Detailed preoperative preparation and meticulous CTO PCI surgery are vital to reducing CTO vascular reconstruction and stent implantation [19]. The preparation of lesions has always been emphasized in DCB angioplasty to achieve optimal results [33], especially in CTO lesions. Adequate lesion preparation can increase the contact area between the surface of DCB and the endometrium, and local dissection without blood flow restriction can facilitate the delivery of antiproliferative drugs. Additionally, the combination of DES and DCB is an acceptable choice for the treatment of diffuse coronary lesions, reducing the risk of stent-related events by reducing stent use [34]. As is well known, the longer the stent length is, the higher the incidence of MACE. Meanwhile, DCB provides a “non-implantation” intervention option for cases of bifurcation or small vessel lesions in CTO recanalization to avoid imprisonment or small vessel cage formation caused by DES.
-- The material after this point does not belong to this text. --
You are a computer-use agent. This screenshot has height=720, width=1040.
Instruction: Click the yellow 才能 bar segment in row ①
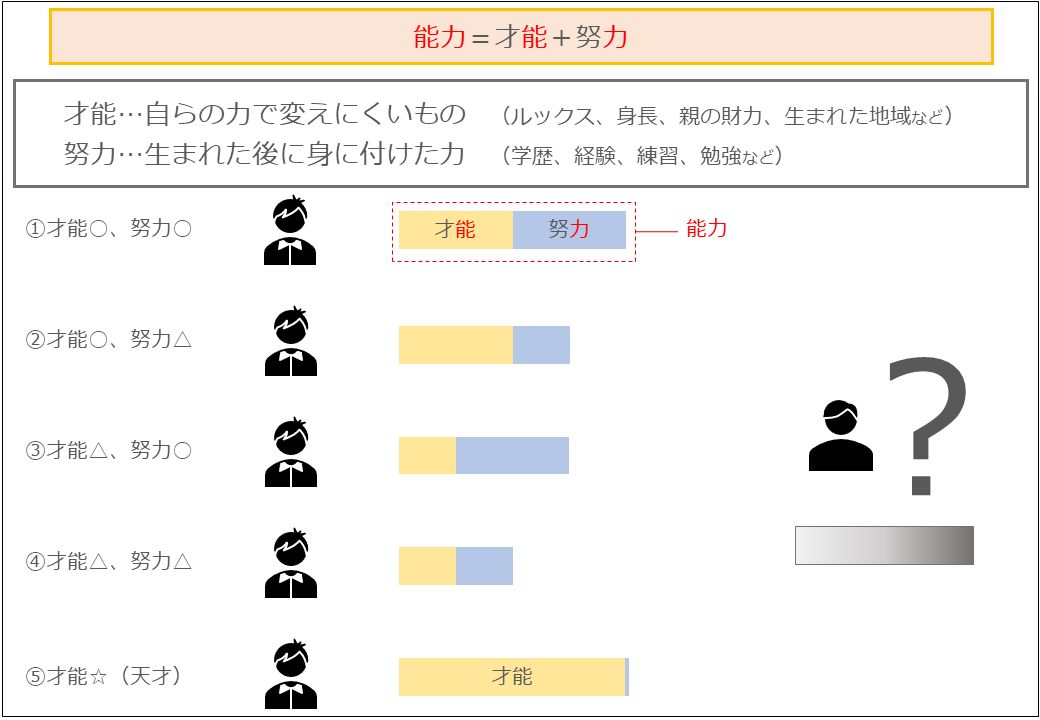(456, 230)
These ongoing trials related to DCB versus DES for treatment of CTO are crucial for advancing our understanding of the comparative effectiveness of DCB versus DES in the management of chronic total occlusions. By evaluating outcomes such as procedural success rates, recurrence rates, and long-term clinical outcomes, these trials can provide valuable insights into the optimal treatment strategies for patients with CTO. For patients who use DCB-only to treat CTO, especially those with complex features, more research is needed to explore the best revascularization strategies to ensure the best clinical outcomes. In summary, the current data seem to support the potential of DCB as a viable treatment option for suitable CTO patients.